*TEXTO EM ESTUDO*:

◆ ◆ ◆ ◆ ◆

3. **Quando houver indícios**
– **Suspender** pagamento; **abrir investigação** formal; **comunicar COAF** quando cabível; **preservar dados**.
– **Notificar autoridades** (polícia/MP) em hipóteses de crime; **acionar regresso** contra coautores.

4. **Governança & dados**
– **Mapa de bases legais LGPD** (prevenção à fraude; obrigação legal/regulatória).
– **Registros de tratamento**, **DPIA** quando necessário; **segregação de acesso** e retenção mínima.

## 8) Encerramento executivo
– **Fraude** em seguros **não é “risco do negócio”**: gera **perda de cobertura** ao segurado/beneficiário, **sanções administrativas**, **responsabilidade penal** dos envolvidos e **dever** de comunicação regulatória.
– A **seguradora** que investiga e decide **com proporcionalidade e lastro normativo** reduz litígios (CDC), mitiga riscos sancionatórios (SUSEP/COAF) e cumpre a **LGPD**.
– O **segurado** bem orientado (boa-fé, informações completas, colaboração) **protege seu direito** e evita consequências civis e penais.

◆ ◆ ◆ ◆ ◆

*REGISTROS EXTRAÍDOS*:
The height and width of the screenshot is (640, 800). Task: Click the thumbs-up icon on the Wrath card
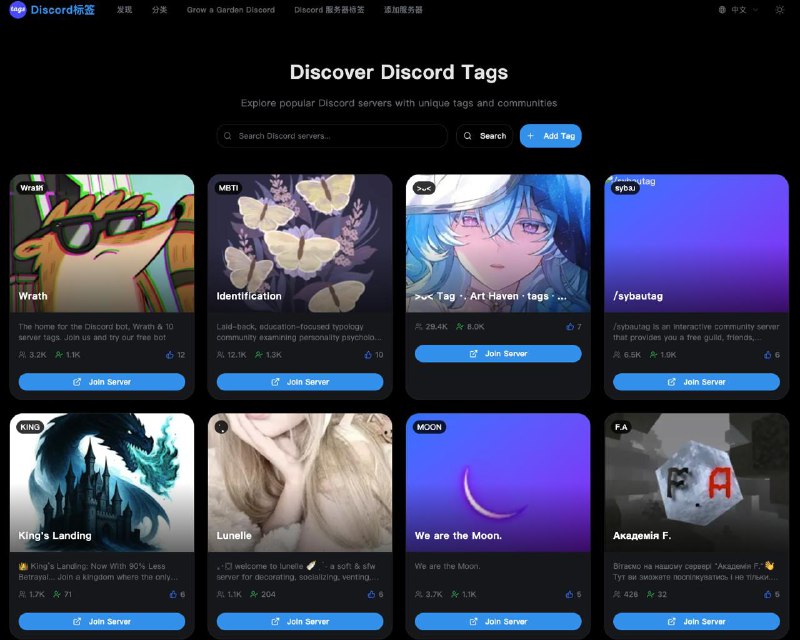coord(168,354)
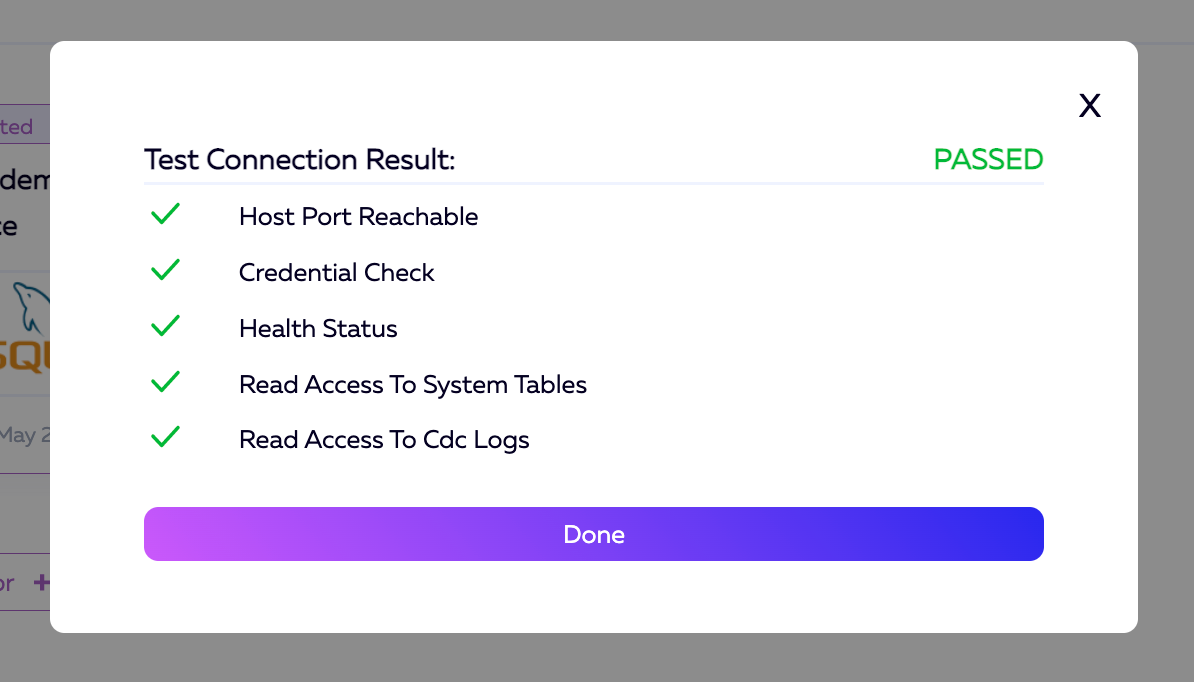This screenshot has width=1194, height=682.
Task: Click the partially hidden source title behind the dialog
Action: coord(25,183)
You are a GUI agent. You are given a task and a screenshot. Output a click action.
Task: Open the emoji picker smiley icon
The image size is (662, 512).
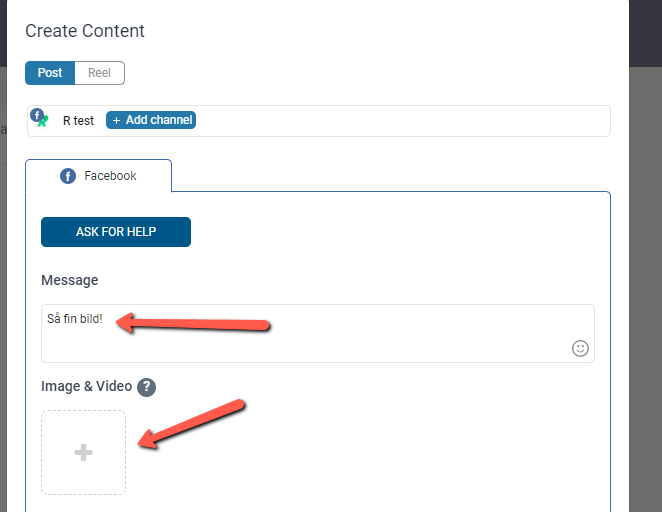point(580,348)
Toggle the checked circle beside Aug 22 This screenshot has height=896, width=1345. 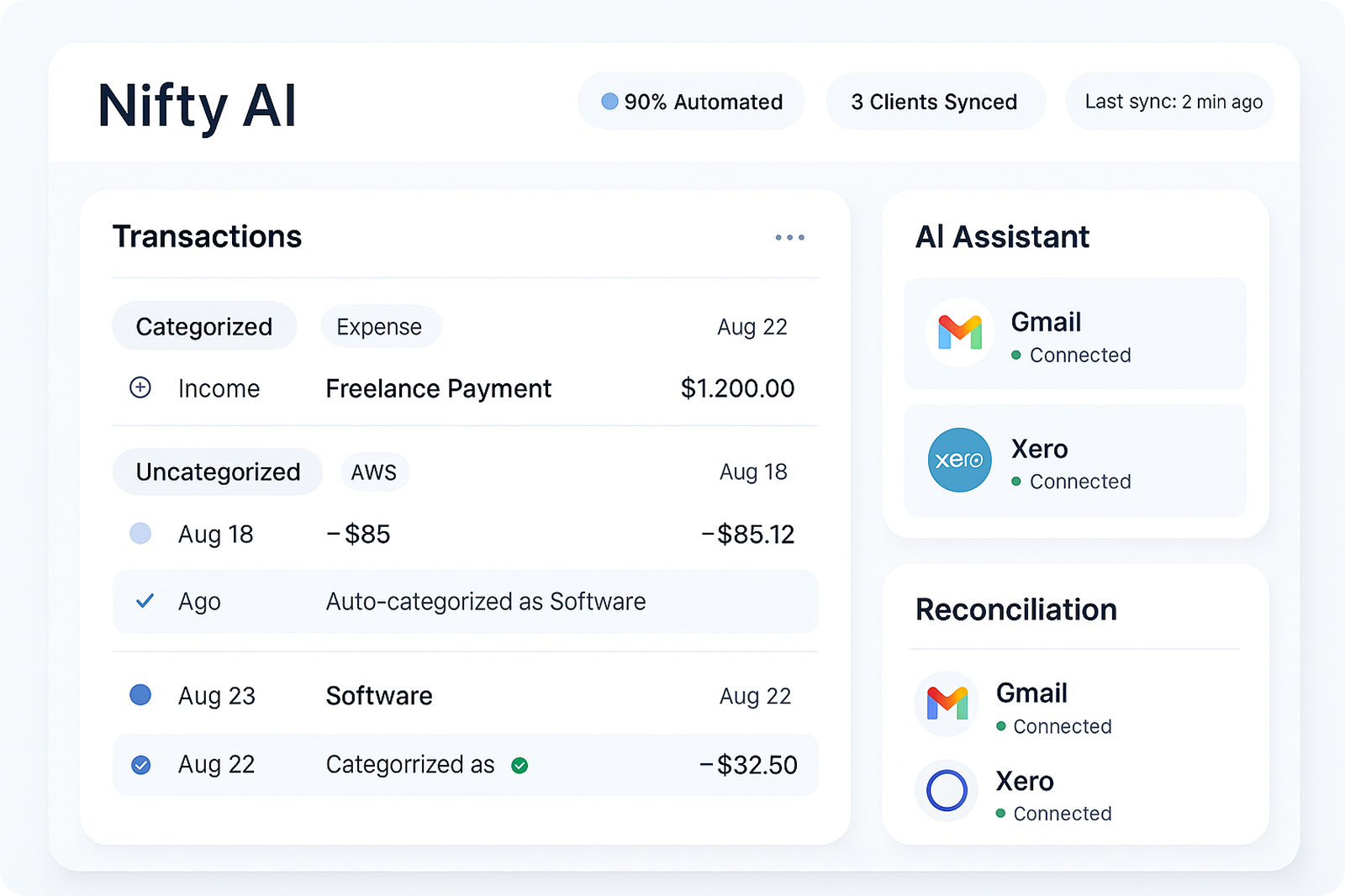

◆ ◆ ◆ ◆ ◆

*TAREFAS PROPOSTAS*:
a) Segundo o texto sobre fraude em seguros, o que o segurado bem orientado evita?
b) Relacione todas as consequências que, de acordo com o texto sobre fraude em seguros, a fraude gera.
c) Transcreva o trecho do texto sobre fraude em seguros que se inicia nas palavras "3. **Quando houver" e se encerra após as palavras "e retenção mínima.".
A listagem constitui material à parte, sem relação com o texto em estudo.

*RESPOSTAS*:
a) Evita consequências civis e penais.

b)
- Perda de cobertura ao segurado/beneficiário
- Sanções administrativas
- Responsabilidade penal dos envolvidos
- Dever de comunicação regulatória

c)
3. **Quando houver indícios**
– **Suspender** pagamento; **abrir investigação** formal; **comunicar COAF** quando cabível; **preservar dados**.
– **Notificar autoridades** (polícia/MP) em hipóteses de crime; **acionar regresso** contra coautores.

4. **Governança & dados**
– **Mapa de bases legais LGPD** (prevenção à fraude; obrigação legal/regulatória).
– **Registros de tratamento**, **DPIA** quando necessário; **segregação de acesso** e retenção mínima.